Sure enough, Trump has been crowing about what he portrays as big Chinese concessions, which all seem to involve China’s government ordering companies to buy U.S. agricultural products. In particular, the postponement of the trade war came after a Chinese pledge to buy 10 million tons of soybeans. This will please farmers, although it’s far from clear that it will even make up for the losses they’ve suffered from previous Trump actions.

The point, however, is that what China is offering doesn’t at all get at the real U.S. national interests at stake. All it does is give Trump something to tweet about.

Oh, and by the way: China’s biggest bank, which happens to be majority-owned by the Chinese government, currently occupies three whole floors in the Trump Tower in Manhattan. It has been planning to reduce its space; it will be interesting to see what happens to that plan now.

Meanwhile, the U.S. Commerce Department has prepared a report on imports of European automobiles that, according to the German press, concludes that these imports pose a threat to national security.

If this sounds ridiculous, that’s because it is. Indeed, while the Europeans aren’t angels, they do abide by global rules, and it’s hard to accuse them of any major trade sins. Yes, they do have 10 percent tariffs on U.S. cars — but we impose 25 percent tariffs on their light trucks, which makes us more than even.

But a department headed by perhaps the most corrupt commerce secretary in history will, of course, conclude whatever Trump wants it to conclude. And this report gives the president the legal authority to get us into a trade war with the European Union.

If it happens, this trade war will be immensely damaging. The E.U. is America’s biggest export market, directly accounting for around 2.6 million jobs. Moreover, our economies are very much intermeshed — which is why even the U.S. auto industry is horrified at the possibility that Trump will impose tariffs on cars.

But here’s the thing: Unlike the Chinese government, the E.U. can’t order private companies to make splashy purchases of U.S. goods. And it certainly can’t steer business to Trump Organization properties. As a result, the chances of spiraling trade conflict remain high.

The point is that when it comes to dealing with Trump and his team, autocracies have an advantage over democracies that follow the rule of law. And trade disputes are arguably the least of it.

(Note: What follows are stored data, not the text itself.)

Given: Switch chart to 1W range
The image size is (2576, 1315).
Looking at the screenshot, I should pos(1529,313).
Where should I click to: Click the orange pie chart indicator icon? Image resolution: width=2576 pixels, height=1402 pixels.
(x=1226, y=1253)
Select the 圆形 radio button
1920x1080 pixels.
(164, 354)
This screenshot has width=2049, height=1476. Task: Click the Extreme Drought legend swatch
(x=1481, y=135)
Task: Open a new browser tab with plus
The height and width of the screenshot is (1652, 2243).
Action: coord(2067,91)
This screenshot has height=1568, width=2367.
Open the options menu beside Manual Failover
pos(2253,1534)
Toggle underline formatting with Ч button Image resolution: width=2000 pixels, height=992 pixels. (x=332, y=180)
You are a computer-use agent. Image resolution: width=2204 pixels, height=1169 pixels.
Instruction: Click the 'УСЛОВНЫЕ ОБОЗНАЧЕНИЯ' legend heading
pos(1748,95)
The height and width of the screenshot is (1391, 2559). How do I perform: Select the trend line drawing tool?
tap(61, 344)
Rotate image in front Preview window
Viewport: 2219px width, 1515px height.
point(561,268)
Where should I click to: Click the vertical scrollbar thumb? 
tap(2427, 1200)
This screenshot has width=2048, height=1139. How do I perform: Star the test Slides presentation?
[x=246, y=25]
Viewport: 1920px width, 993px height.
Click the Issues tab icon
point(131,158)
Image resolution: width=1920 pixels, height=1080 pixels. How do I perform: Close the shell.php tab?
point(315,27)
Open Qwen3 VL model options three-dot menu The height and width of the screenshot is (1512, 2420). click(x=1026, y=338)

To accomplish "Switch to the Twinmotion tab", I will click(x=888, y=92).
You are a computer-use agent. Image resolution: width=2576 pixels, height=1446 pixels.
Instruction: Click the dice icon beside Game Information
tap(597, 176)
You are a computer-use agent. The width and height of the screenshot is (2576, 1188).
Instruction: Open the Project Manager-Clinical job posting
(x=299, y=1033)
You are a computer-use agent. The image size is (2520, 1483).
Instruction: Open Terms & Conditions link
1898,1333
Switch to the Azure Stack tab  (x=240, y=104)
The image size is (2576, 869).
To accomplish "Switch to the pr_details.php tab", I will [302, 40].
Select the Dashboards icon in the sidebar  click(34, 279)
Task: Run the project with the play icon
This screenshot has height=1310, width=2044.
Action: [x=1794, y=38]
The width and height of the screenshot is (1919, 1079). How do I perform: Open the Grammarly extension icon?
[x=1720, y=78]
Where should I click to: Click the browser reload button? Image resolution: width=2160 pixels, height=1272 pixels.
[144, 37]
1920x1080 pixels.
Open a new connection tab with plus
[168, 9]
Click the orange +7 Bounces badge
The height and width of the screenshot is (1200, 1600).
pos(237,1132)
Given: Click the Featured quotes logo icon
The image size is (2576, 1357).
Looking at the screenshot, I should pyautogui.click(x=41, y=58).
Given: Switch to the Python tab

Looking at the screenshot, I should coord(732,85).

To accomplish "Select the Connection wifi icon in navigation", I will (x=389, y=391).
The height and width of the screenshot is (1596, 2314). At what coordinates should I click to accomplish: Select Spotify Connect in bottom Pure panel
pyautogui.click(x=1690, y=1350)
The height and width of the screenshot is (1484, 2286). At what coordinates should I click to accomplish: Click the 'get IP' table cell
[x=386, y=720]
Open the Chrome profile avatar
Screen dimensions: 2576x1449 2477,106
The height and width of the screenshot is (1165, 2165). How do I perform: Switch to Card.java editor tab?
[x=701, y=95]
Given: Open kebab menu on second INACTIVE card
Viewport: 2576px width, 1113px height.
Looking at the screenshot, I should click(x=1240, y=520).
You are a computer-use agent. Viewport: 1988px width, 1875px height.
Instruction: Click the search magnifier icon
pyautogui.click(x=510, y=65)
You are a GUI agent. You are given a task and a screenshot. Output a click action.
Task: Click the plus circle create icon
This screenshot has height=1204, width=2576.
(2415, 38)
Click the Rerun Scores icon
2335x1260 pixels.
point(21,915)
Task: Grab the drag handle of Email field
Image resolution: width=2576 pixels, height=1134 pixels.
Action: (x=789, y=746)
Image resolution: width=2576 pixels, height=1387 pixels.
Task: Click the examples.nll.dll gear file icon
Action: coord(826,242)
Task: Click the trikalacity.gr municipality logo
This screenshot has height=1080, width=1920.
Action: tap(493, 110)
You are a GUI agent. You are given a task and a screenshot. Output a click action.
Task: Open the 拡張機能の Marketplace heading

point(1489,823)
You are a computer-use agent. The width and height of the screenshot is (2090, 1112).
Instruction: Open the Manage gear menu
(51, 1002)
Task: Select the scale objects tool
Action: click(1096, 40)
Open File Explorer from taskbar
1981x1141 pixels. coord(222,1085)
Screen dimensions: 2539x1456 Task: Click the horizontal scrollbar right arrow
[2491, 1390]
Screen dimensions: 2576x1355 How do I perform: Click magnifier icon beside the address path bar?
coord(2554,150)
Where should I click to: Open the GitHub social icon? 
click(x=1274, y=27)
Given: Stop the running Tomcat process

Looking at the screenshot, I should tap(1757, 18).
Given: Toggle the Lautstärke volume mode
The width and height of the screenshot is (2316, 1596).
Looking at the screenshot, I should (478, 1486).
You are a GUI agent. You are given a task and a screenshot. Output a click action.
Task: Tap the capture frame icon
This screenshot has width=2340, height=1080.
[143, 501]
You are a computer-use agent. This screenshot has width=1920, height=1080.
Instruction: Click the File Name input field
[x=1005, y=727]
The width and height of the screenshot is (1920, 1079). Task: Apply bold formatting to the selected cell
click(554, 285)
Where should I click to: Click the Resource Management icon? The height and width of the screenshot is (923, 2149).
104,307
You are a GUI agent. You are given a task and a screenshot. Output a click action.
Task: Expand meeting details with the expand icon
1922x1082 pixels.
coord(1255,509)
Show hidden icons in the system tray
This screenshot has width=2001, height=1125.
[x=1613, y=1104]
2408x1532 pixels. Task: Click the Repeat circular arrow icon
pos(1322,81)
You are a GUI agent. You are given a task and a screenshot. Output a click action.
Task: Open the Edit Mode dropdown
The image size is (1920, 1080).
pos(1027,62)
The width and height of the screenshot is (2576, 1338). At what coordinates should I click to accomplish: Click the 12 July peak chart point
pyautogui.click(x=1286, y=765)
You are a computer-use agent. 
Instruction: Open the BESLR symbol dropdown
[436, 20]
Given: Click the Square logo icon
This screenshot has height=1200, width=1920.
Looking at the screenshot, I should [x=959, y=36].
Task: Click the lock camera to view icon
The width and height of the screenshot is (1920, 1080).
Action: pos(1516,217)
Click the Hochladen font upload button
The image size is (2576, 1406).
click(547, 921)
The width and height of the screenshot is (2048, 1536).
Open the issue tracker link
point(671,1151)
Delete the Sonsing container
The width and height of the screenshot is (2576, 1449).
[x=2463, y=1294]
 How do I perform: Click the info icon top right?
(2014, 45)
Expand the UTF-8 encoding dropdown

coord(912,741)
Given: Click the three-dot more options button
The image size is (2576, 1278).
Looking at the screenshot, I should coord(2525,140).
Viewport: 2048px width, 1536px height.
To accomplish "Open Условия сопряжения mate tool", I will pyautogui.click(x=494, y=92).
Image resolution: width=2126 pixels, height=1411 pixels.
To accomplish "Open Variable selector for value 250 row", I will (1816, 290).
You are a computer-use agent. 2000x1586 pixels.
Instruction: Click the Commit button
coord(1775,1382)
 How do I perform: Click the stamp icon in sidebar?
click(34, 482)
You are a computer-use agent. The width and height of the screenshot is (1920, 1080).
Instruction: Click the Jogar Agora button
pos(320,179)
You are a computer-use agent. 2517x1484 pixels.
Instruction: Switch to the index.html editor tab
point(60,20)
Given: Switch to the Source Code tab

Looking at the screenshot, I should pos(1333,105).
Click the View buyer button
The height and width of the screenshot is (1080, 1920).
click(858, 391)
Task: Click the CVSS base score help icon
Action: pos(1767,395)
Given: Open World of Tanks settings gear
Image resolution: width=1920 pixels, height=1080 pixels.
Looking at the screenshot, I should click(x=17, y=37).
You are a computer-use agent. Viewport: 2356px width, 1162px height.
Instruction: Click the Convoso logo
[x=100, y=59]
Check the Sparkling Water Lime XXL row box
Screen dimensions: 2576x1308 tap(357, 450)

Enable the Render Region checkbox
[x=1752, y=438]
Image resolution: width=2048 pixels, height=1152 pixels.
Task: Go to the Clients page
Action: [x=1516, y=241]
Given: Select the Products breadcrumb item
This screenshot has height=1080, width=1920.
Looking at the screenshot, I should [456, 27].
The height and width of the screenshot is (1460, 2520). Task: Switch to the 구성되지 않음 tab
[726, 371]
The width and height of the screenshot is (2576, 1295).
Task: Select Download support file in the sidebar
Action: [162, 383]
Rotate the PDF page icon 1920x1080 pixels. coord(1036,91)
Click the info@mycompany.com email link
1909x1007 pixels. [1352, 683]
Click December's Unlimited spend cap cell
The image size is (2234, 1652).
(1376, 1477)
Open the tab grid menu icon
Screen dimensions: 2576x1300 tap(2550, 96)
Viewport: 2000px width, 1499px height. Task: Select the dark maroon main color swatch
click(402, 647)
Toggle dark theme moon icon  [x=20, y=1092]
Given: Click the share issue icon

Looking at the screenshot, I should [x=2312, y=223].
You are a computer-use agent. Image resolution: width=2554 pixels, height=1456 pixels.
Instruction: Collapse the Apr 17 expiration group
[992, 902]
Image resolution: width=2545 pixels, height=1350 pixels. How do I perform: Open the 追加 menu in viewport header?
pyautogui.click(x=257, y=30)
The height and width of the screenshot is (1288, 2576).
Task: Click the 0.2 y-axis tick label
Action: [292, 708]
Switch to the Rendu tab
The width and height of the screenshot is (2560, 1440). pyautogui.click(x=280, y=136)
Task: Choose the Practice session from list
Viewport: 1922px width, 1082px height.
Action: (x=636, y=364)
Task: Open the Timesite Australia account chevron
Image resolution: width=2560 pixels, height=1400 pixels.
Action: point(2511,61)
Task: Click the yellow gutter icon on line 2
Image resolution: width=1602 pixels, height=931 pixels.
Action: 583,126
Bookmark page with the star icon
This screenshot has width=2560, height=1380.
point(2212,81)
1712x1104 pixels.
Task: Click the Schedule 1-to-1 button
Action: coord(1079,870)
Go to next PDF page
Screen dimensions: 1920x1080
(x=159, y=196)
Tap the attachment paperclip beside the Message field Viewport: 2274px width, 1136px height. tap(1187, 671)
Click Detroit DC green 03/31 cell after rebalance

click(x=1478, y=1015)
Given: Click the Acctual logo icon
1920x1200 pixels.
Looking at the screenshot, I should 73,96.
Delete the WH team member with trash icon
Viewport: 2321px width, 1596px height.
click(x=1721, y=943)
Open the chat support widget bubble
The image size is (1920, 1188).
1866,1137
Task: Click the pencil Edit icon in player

Think about the push by financially conflicted Trump advisers to sell nuclear technology to the Bone Saw Kingdom, otherwise known as Saudi Arabia. Or think of the influence golf-playing expats seem to be having over Venezuela policy.

So while stock markets are happy about the prospects for trade peace with China, the broader picture is deeply disturbing. If we do manage to limit the damage from this confrontation, it will be for the wrong reasons. And the warped motivations governing U.S. foreign policy may yet have deeply destructive consequences, with a trade war far from being the scariest possibility.


*American economist, Professor of Economics and International Affairs at the Woodrow Wilson School of Public and International Affairs at Princeton University, Centenary Professor at the London School of Economics, and an op-ed columnist for The New York Times . He was awarded the Nobel Memorial Prize in Economic Science in 2008.